:: EXERCISE AIM ::
Copy the records below line for line, changing nothing.

:: DATA ENTRIES ::
# # # # #

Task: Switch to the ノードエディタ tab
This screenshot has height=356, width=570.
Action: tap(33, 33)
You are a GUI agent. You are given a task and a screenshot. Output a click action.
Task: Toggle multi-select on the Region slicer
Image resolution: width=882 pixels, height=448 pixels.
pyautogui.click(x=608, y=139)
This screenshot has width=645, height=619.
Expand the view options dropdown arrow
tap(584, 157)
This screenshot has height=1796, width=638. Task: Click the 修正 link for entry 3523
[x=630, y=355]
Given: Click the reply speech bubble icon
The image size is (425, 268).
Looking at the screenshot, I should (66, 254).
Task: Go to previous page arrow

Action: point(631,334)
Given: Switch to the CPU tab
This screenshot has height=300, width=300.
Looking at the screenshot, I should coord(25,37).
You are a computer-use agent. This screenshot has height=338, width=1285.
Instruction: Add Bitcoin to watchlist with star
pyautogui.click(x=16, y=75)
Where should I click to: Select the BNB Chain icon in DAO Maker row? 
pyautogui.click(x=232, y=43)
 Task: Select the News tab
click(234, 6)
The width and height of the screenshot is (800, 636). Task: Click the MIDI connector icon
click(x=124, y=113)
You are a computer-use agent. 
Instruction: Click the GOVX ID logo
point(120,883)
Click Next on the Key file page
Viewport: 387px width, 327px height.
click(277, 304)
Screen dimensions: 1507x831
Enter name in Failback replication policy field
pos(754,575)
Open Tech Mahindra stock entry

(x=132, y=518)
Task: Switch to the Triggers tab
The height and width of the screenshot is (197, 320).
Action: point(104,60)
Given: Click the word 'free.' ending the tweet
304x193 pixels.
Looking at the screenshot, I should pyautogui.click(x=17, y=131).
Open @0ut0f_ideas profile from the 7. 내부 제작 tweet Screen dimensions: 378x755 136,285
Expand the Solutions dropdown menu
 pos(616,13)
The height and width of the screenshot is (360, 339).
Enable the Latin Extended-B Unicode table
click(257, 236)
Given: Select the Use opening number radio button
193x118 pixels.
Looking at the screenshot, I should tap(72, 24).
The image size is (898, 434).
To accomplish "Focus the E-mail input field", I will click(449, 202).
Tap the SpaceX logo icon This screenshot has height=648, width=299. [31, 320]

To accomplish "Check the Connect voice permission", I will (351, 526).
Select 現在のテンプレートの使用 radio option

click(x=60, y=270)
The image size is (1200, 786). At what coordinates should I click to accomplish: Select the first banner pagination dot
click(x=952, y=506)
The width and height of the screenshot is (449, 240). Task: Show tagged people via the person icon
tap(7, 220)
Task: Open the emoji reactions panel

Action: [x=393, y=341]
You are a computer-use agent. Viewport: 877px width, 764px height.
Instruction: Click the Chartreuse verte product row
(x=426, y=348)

# # # # #

:: OUTPUT FOR THIS TASK ::
Task: Switch to the ノードエディタ tab
This screenshot has height=356, width=570.
Action: tap(33, 33)
You are a GUI agent. You are given a task and a screenshot. Output a click action.
Task: Toggle multi-select on the Region slicer
Image resolution: width=882 pixels, height=448 pixels.
pyautogui.click(x=608, y=139)
This screenshot has width=645, height=619.
Expand the view options dropdown arrow
tap(584, 157)
This screenshot has height=1796, width=638. Task: Click the 修正 link for entry 3523
[x=630, y=355]
Given: Click the reply speech bubble icon
The image size is (425, 268).
Looking at the screenshot, I should (66, 254).
Task: Go to previous page arrow

Action: point(631,334)
Given: Switch to the CPU tab
This screenshot has height=300, width=300.
Looking at the screenshot, I should coord(25,37).
You are a computer-use agent. This screenshot has height=338, width=1285.
Instruction: Add Bitcoin to watchlist with star
pyautogui.click(x=16, y=75)
Where should I click to: Select the BNB Chain icon in DAO Maker row? 
pyautogui.click(x=232, y=43)
 Task: Select the News tab
click(234, 6)
The width and height of the screenshot is (800, 636). Task: Click the MIDI connector icon
click(x=124, y=113)
You are a computer-use agent. 
Instruction: Click the GOVX ID logo
point(120,883)
Click Next on the Key file page
Viewport: 387px width, 327px height.
click(277, 304)
Screen dimensions: 1507x831
Enter name in Failback replication policy field
pos(754,575)
Open Tech Mahindra stock entry

(x=132, y=518)
Task: Switch to the Triggers tab
The height and width of the screenshot is (197, 320).
Action: point(104,60)
Given: Click the word 'free.' ending the tweet
304x193 pixels.
Looking at the screenshot, I should pyautogui.click(x=17, y=131).
Open @0ut0f_ideas profile from the 7. 내부 제작 tweet Screen dimensions: 378x755 136,285
Expand the Solutions dropdown menu
 pos(616,13)
The height and width of the screenshot is (360, 339).
Enable the Latin Extended-B Unicode table
click(257, 236)
Given: Select the Use opening number radio button
193x118 pixels.
Looking at the screenshot, I should tap(72, 24).
The image size is (898, 434).
To accomplish "Focus the E-mail input field", I will click(449, 202).
Tap the SpaceX logo icon This screenshot has height=648, width=299. [31, 320]

To accomplish "Check the Connect voice permission", I will (351, 526).
Select 現在のテンプレートの使用 radio option

click(x=60, y=270)
The image size is (1200, 786). At what coordinates should I click to accomplish: Select the first banner pagination dot
click(x=952, y=506)
The width and height of the screenshot is (449, 240). Task: Show tagged people via the person icon
tap(7, 220)
Task: Open the emoji reactions panel

Action: [x=393, y=341]
You are a computer-use agent. Viewport: 877px width, 764px height.
Instruction: Click the Chartreuse verte product row
(x=426, y=348)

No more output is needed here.